Équerre d’argent 2016, le jury presque parfait !

©Sipane Hoh
©Sipane Hoh

Au sein du XVIème arrondissement parisien, dans l’un des temples de l’architecture signé Auguste Perret, le 21 novembre 2016, a eu lieu la cérémonie annuelle du prix de l’équerre d’argent. Comme d’habitude, plusieurs prix ont fait un nombre conséquent d’heureux.

Parmi les sept finalistes seulement deux n’ont reçu aucun prix, il s’agit de programmes de logements l’un conçu par AAVP et l’autre par Tact architectes. J’avais déjà parlé du premier et j’espérais entendre parler du second, mais les deux aussi intéressants soient-ils ont disparus des écrans lors des délibérations.

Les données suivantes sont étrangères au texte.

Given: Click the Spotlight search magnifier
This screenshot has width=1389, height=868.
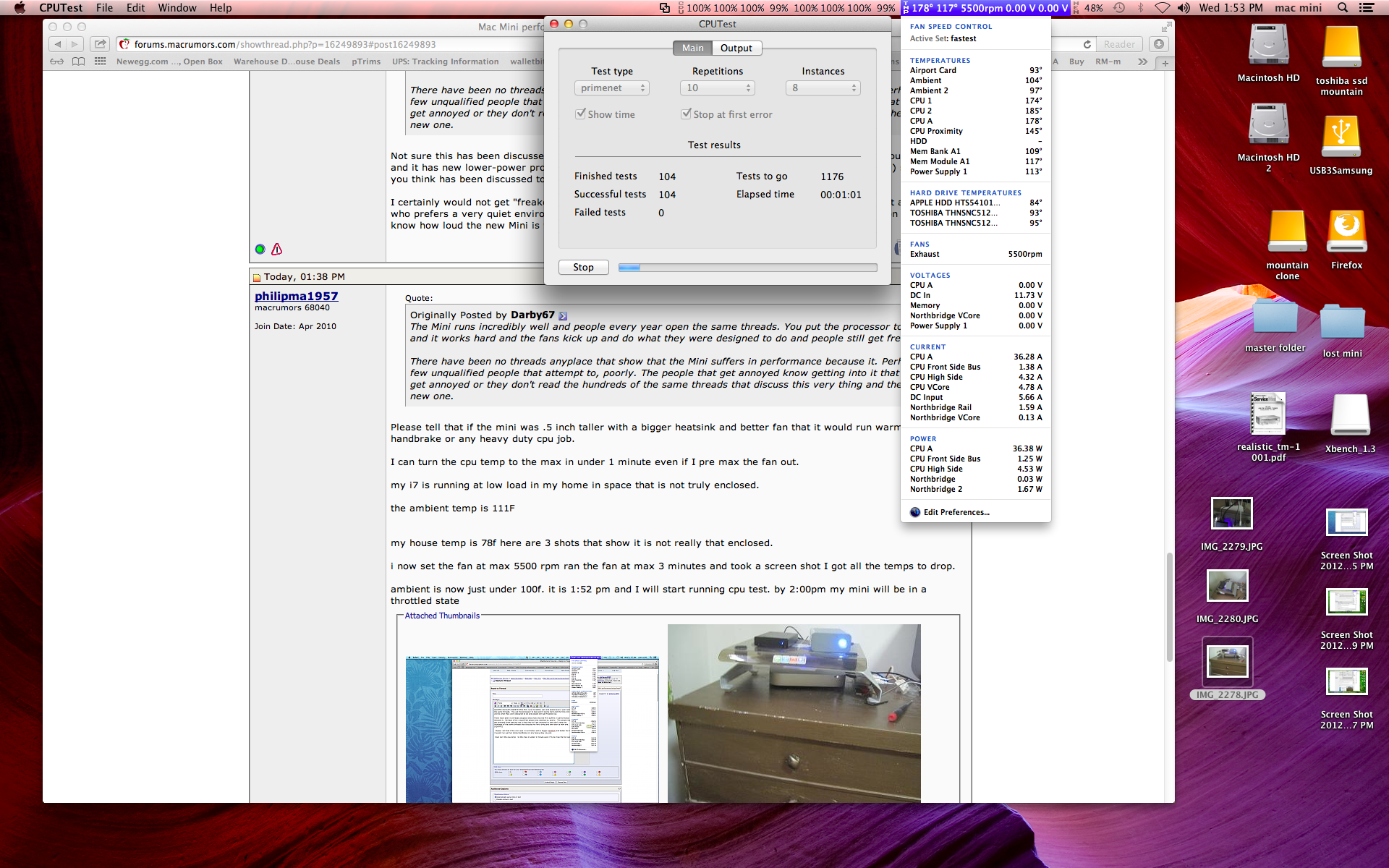Looking at the screenshot, I should click(1342, 8).
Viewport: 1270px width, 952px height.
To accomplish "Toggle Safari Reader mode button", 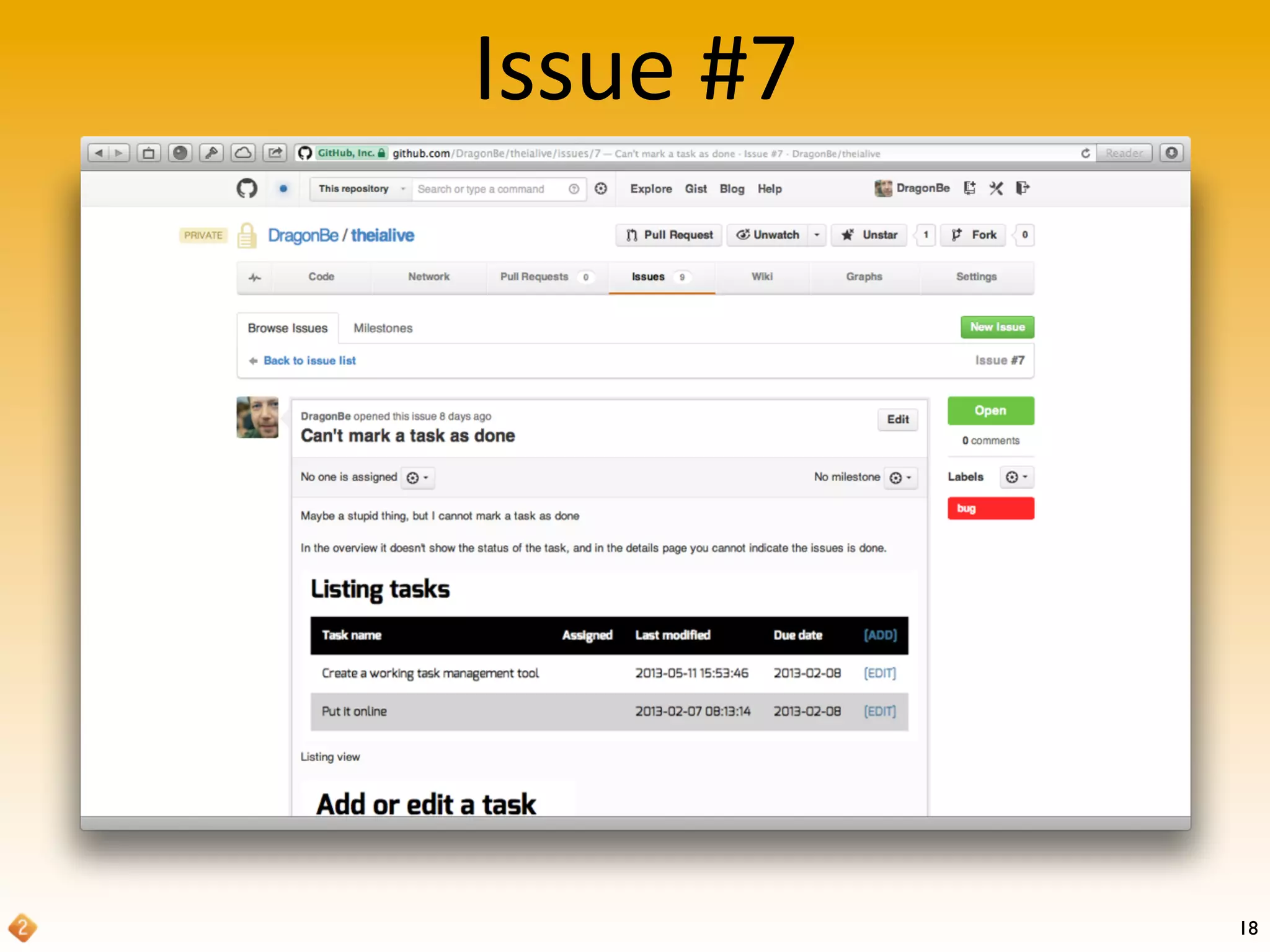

Revenons aux distinctions, à part le prix spécial du jury qui sort de l’ordinaire que ce soit dans son programme ou sa réalisation, cette année plusieurs idées semblent lier les quelques projets primés comme par exemple « la réussite technique et typologique » des 49 logements sociaux Saulx-les-Chartreux (Jean & Aline Harari) est mise en avant ainsi que les « challenges techniques » du projet de la maison de recherche et de l’imagination de Caen (Bruther architectes) est salué.

Par ailleurs, les détails soignés sont loués aussi bien pour le prix de la première œuvre que pour celui qui représente la catégorie « Habitat ». Il reste le projet de Centre national des arts du cirque à Châlons-en-Champagne (Marne) Matthieu Poitevin architecture Caractère spécial § associé à NP2F, où le jury a souligné la « cohérence » et la « bienveillance » , une réalisation sur laquelle j’aimerais m’attarder un peu plus que les autres. Ce dernier de mon point de vue est un projet raffiné qui tout en se basant sur l’existant a accompli une véritable métamorphose. Il est inutile de dire que j’approuve le parti pris de ses architectes.

Quant à l’équerre d’argent 2016, cette année tranche avec les précédentes, simplicité et sobriété sont au rendez-vous avec une équipe jeune qui a su manier les différentes contraintes.

Et finalement, pour la première œuvre, j’attendais que la maison des pêcheurs de Bonifacio (Buzzo-Spinelli) décroche la distinction mais le choix du jury constitue pour moi une vraie surprise. Des surprises il en faut surtout quand il s’agit de point de vue. Contempler une architecture reste un exercice très différent que celui de la visiter ou de la vivre.